The Pro-Piracy Argument Rises Again

Responding to the recent slapdown of Amazon.com by MacMillan publishing, an oh-so-tech-savvy fellow over at DigitalTrends.com asks if book publishers are the new record labels, i.e., by responding badly to the digitalization of their product and encouraging piracy.

The writer offers up the typical hipster, pro-criminal argument that stealing is an acceptable response to high prices.  This isn’t Les Misérables, guys; we’re talking about entertainment, not food. 

A little bit of piracy might help word-of-mouth publicity, but too much of it actually necessitates higher prices in order to allow the art to continue being produced.

I am no fan of bloated profit margins, and the crocodile tears of Metallica millionaires sparked no sympathy in poor little unsigned singer-songwriter Nelson Leith.  However, the grand irony of glamourizing piracy while wagging a finger at entertainment publishers and reps for setting higher prices is that the publishers are not the ones expecting something for nothing.

If what the publishers are doing is wrong because they ask too much for what they give, then what the thieves are doing is absolutely wrong because they give nothing for what they take … and they don’t ask.  Beam, dust, eye: Google it.

But, the shark separating reasoned analysis from looney rant was jumped by this analogy targeting the recording industry:

They’re still milking CD-like prices out of a [digital] distribution system that practically eliminates the need for them to exist at all. It’s like Aquafina ganged up with the public waterworks to charge you $2 for every cup out of the tap.

Perhaps if Aquafina was (a) providing a recoupable up-front investment to make sure the water was available and clean, (b) enforcing agreements with the public waterworks to ensure the quality of the water remained high all the way to the spigot, and (c) paying the salaries of the people who worked to bring the water to the public pipe network in the first place.

And, like adding Mork to the jumped shark, the writer goes on:

Macmillan reminds me a lot of street artists who charge money to take pictures of them.
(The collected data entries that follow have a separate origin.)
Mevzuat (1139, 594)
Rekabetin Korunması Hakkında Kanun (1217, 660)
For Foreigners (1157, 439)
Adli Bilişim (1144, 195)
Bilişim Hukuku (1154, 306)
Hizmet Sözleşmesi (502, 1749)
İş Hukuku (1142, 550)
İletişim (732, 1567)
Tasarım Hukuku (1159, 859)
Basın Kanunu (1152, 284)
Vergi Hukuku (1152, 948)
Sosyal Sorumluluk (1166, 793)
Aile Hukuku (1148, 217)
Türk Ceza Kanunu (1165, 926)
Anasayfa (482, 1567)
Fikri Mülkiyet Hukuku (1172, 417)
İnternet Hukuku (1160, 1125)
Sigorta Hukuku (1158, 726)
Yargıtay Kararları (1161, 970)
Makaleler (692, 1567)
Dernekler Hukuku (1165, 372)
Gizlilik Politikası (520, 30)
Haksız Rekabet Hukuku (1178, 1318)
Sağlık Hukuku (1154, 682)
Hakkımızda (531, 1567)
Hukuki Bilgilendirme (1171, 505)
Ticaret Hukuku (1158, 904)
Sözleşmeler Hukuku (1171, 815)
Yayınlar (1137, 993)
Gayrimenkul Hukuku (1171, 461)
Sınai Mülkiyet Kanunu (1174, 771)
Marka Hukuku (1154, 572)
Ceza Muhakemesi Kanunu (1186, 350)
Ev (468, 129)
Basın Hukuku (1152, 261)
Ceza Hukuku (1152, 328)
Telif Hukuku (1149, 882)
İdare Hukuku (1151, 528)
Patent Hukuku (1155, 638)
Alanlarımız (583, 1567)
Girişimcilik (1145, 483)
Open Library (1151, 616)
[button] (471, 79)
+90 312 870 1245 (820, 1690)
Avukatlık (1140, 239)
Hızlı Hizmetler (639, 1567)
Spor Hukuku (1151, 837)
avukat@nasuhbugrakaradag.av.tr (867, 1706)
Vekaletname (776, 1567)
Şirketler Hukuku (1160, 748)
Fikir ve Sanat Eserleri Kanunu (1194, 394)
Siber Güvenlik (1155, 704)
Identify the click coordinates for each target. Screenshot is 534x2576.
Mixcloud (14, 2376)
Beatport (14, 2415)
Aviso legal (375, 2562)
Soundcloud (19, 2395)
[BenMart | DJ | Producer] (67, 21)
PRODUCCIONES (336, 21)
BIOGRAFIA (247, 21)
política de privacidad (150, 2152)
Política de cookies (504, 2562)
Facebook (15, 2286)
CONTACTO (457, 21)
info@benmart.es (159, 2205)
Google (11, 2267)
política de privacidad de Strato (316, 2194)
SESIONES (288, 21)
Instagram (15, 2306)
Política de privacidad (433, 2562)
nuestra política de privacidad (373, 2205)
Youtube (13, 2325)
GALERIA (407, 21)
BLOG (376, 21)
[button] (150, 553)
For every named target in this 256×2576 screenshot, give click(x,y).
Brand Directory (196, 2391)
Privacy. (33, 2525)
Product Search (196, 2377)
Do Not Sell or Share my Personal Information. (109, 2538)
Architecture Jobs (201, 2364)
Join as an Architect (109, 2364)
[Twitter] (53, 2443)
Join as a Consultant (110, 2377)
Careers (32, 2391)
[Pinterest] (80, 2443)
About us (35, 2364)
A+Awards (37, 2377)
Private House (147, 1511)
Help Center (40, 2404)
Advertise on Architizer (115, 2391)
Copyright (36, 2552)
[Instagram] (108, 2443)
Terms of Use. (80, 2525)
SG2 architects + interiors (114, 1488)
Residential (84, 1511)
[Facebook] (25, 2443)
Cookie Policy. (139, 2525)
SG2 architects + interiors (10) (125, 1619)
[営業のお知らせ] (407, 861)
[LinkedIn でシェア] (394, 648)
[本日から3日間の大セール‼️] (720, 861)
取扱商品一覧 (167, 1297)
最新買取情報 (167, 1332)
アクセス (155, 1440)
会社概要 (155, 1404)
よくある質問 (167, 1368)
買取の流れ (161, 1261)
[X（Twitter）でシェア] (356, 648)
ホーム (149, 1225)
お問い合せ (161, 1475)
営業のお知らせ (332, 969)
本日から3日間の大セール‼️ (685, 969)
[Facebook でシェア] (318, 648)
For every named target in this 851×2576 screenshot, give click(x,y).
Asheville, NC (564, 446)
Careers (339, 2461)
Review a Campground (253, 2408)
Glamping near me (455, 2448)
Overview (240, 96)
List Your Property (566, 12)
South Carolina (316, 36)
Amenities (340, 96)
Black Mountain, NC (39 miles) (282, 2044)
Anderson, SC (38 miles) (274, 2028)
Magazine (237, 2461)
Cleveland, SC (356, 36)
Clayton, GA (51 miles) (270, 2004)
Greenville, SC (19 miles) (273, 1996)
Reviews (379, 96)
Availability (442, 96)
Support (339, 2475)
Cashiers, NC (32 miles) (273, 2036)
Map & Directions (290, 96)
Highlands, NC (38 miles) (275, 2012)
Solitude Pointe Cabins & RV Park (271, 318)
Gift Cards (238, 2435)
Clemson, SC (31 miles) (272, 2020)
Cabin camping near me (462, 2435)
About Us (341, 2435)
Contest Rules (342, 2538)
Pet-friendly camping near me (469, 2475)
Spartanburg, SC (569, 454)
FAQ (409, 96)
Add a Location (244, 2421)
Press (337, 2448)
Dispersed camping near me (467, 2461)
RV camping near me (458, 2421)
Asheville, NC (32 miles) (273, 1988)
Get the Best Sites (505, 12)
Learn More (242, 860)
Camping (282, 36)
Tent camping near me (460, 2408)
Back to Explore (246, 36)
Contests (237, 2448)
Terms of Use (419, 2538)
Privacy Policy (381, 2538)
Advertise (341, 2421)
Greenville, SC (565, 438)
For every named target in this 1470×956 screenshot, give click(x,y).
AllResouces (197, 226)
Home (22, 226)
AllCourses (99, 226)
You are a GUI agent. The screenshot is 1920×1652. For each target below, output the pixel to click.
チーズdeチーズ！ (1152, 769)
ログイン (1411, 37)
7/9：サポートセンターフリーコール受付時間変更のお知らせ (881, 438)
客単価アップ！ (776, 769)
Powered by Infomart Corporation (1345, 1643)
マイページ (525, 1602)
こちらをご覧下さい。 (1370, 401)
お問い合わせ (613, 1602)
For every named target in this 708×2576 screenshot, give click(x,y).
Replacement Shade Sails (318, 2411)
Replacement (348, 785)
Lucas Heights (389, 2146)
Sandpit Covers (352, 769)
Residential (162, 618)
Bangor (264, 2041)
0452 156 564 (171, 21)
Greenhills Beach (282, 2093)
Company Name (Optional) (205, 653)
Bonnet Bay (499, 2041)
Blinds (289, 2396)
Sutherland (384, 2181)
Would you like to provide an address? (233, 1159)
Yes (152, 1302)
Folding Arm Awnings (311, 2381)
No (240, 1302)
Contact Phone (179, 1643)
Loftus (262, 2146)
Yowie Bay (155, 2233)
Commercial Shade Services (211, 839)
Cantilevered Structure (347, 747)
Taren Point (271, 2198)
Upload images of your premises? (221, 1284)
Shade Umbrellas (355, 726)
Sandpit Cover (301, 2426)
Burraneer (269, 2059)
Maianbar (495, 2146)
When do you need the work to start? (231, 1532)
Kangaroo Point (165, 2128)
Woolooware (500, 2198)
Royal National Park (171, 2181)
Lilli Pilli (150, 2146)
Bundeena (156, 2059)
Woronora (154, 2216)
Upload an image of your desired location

They’re really in no position to make outlandish demands of you as a pedestrian. You should really pay them something – because it’s fair. But if the amazing robotic moonwalker’s little cardboard sign demands $50 for a picture, you’re just going to take a picture, turn on heel, and walk away with it for free. Because you can, and because that price is outrageous.

Go back to your calculators and punch up some numbers that make sense, Macmillan. Before we snap our pictures and slink away from your clown act without dropping you a dime.

Yes, asking $14.99 for a book that took years to research, write, polish, edit, and contract is the same as asking $50 for a casual photo of a street performer.  The real “clown act” here is DigitalTrends.com allowing some half-baked Freshman Rebel to advocate Federal crimes on their website.

Sanctimonious radicalism of this comic-book level of sophistication (I would bet this guy’s efficiency sports at least one Che Guevara or Guy Fawkes image) does not help any of the “little guys” in this struggle, neither artists nor their loyal, paying audience. 

It does, however, help buttress the market-vampirizing tactics of monopolistic distributors like Amazon and Wal-Mart, who are willing to kill the vetting and polishing process — undercutting quality and sustainability — in order to swell their own margins. 

As anyone who has ever actually listened to the glitchy garbage that typifies pirated digital music knows full well: you get the quality that you pay for.  Smart readers and listeners are willing to pay a little more, and are not taken in by the fool’s bargain of short-sighted price-slashing or glamourized piracy.